■ **Given instruction 1**
In the Adrian Crowley biography, whom did Crowley phone late in 2000 to ask about recording an album?
■ **Given instruction 2**
List every album by Adrian Crowley that the biography names.
■ **Given instruction 3**
Carry on the Adrian Crowley biography from the point where it stops.
[BEGIN Selected extract]
ADRIAN CROWLEY

 

Music was always there in some form but only gradually asserted itself on me.I wrote my first album A Strange Kind in a Rathmines bedsit and recorded it on a shoestring budget in a Music Resource centre in Dublin and then released it myself in Ireland in 1999 on the tail end of that same shoestring. Then late in the year 2000 in a rare moment of self assuredness, I picked up the phone and called Steve Albini and asked him if he would be into recording an album with me. After a few minutes, he said 'Yes absolutely'. I couldn't believe it. In April 2001, thanks to an Arts Council grant, I boarded a flight to O' Hare Airport with my cello and drum playing pals Kate Ellis and Tom Haugh to commence a 5 day live-in recording session at Electrical Audio in Chicago.


When You Are Here You Are Family my second album came into to being. The following year, 2002, a fine fellow called Ben Goldberg from USA label, 'Ba Da Bing! ' Records contacted me and offered to release 'A Strange Kind'  and 'When You Are Here You Are Family' in the same year. Then came A Northern Country in 2004 which I recorded with Tom in my flat and my sister's house. It came out on Ba Da Bing! in the USA and Misplaced Music in the UK. It was that year when I was first invited to play at The Fence Collective's Homegame festival in Fife, Scotland.So much stems , in some roundabout way, from that weekend.
[END Selected extract]
[BEGIN Given data]
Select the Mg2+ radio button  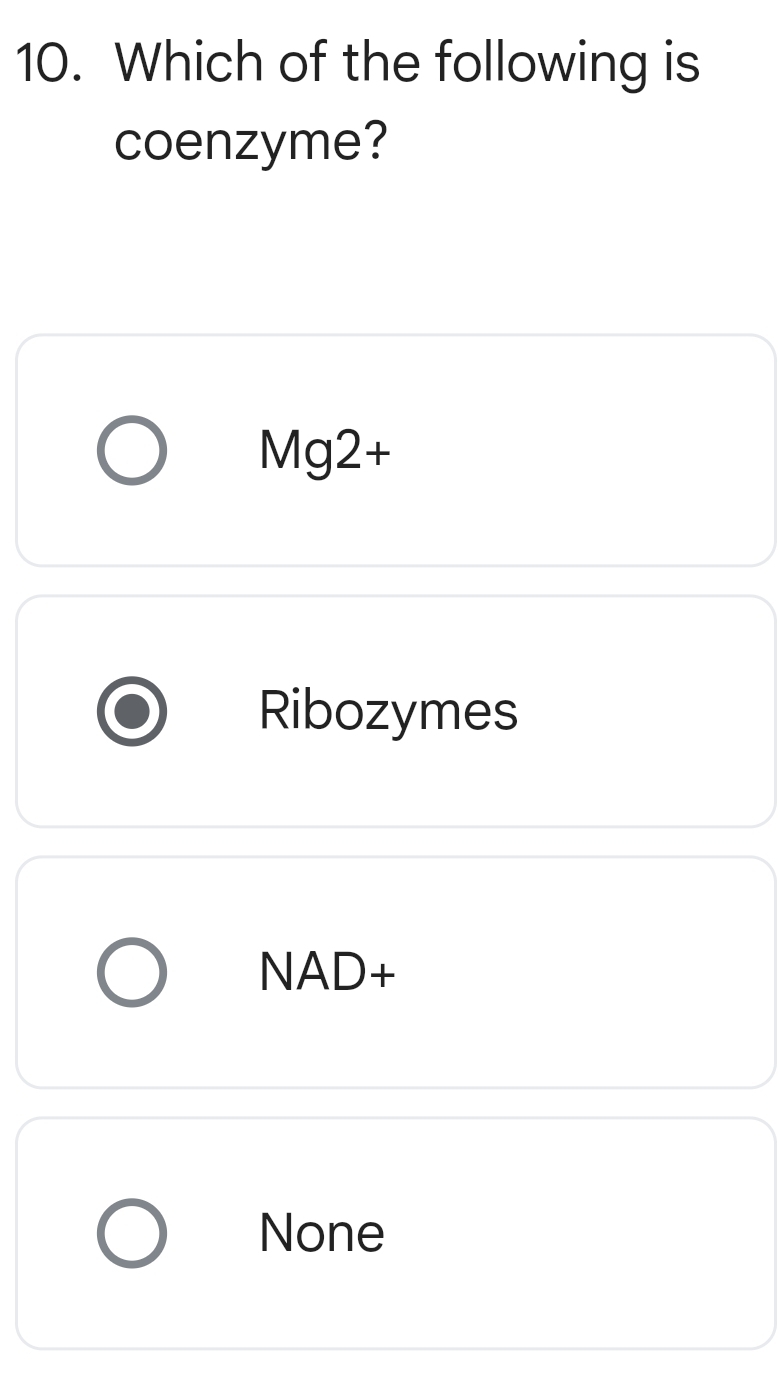(x=132, y=449)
[END Given data]
■ **Final result 1**
Steve Albini

■ **Final result 2**
A Strange Kind; When You Are Here You Are Family; A Northern Country

■ **Final result 3**
After that I found myself being invited to tour with Hood, Silver Jews, James Yorkston, members of Espers, Adem,Jose Gonzalez, various members of The Fence Collective, playing festivals like Greenman in Wales, Electric Picnic, Homefires, a few tours of the USA and radio stints for WFMU with the dear Irene Trudel in New Jersey and New York.


Then in 2007 came Long Distance Swimmer. Stephen Shannon engineered and mixed. Most of the recording was done in a week but we spent the best part of a year intermittently mixing. The album was released on the, then fledgling label, Tin Angel Records run by Richard Guy in Coventry and was nominated for The Choice Music Prize (The Irish equivalent of the Mercury) I suppose it was this record that seems to have reached more people and gained somewhat more attention then I had previously been used to.


For the last three years I've been doing a lot of the live shows with Emma Smith and Vince Sipprell. Emma plays violin, Vince plays viola. They both live in London and as a duo they call themselves 'Geese'. I also work a lot with members of the Dublin band, Halfset and Thomas Haugh aka 'Hulk',  Finnish baroque string player Marja Tuhkanen and cellist, Kevin Murphy.


I've just finished album number five and it's called 'Season Of The Sparks'.Somebody told me recently that there is a lot of light on this record which is a nice thing to hear. I recorded it with Stephen Shannon at his studio, Experimental Audio in Dublin. Emma and Vince play on many of the tracks (We finally managed to make a record together!). The preliminary release date is April 24th 2009 on Tin Angel Records. "


 


(Adrian Crowley, March 2009)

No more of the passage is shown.